Draft National Ecommerce Policy Could Put An End To Counterfeits

The government is looking at the US example of dealing with counterfeiting

Ecommerce companies could be held liable for selling counterfeits

The DPIIT released the draft ecommerce policy in early 2019

Counterfeit and fake products have been a huge concern for Indian ecommerce, and a point of contention for the sellers and traders of genuine products. The minister of commerce and industry, Piyush Goyal, had told Lok Sabha in December 2019 that Indian consumers have filed 13,993 fraud ecommerce cases under the Consumer Protection Act, 1986 since August 2016.

In a bid to tackle this, the Department for Promotion of Industry and Internal Trade (DPIIT) is working to ensure the upcoming ecommerce policy tries to control such counterfeiting.

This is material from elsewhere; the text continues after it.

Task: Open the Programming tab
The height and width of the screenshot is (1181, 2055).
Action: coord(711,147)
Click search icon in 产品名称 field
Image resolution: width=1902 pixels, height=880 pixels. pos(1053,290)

An ET report quoted an official aware of the developments that the upcoming ecommerce policy will deal with counterfeits as the number of complaints have risen in recent years and will continue to be a revenue leakage for brands as ecommerce grows. For this, the government would examine the policy in the US which proposes higher oversight of warehouses and ramped up fines and penalties for violations. In America, the strategy is to make ecommerce platforms liable for counterfeit goods.

In early 2019, DPIIT had released the draft ecommerce policy, proposing data localisation and streamlining of the operations of ecommerce companies in line with FDA rules and regulations in the country. At that time, several ecommerce companies such as Flipkart and Amazon had raised concerns over the proposed regulatory guidelines by the department.

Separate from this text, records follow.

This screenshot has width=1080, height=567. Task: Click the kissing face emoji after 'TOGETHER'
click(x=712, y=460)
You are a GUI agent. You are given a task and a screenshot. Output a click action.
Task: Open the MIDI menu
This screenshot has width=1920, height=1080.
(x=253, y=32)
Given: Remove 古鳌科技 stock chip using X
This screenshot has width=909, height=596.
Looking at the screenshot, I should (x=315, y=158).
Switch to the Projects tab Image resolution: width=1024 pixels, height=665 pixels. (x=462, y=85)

Discussions over the broad contours of the policy have been going on for more than a year now. The commerce ministry had earlier said that the final document would be out only after other technology policies are mandated as it was trying to avoid overlaps and contradictions.

The draft ecommerce policy had earlier proposed constituting a dedicated ‘data authority’. The authority would work towards issues related to the sharing of community data with startups and firms to serve the larger public interest.

Further, the ministry of consumer affairs has also been working on a policy for consumer protection rules in ecommerce. The policy is aimed to prevent fraud, unfair trade practices and protect the rights and interests of consumers.

Now, ecommerce platforms will have to provide the contact details of grievance officers and inform the customers about the complaints filing mechanism. In addition, ecommerce companies will also have to upload the contract with the sellers on the website to make users aware of the details about returns, refunds, exchange offers, warranty plans, delivery, grievance redressal mechanisms and more.

India’s ecommerce industry is estimated at around $39 Bn in 2017 and is expected to grow to $200 Bn by 2026. The ecommerce policy is expected to find a balance between boosting the digital economy and safeguarding the interests of all stakeholders. The ecommerce rules are being put in place after consultation with several ministries.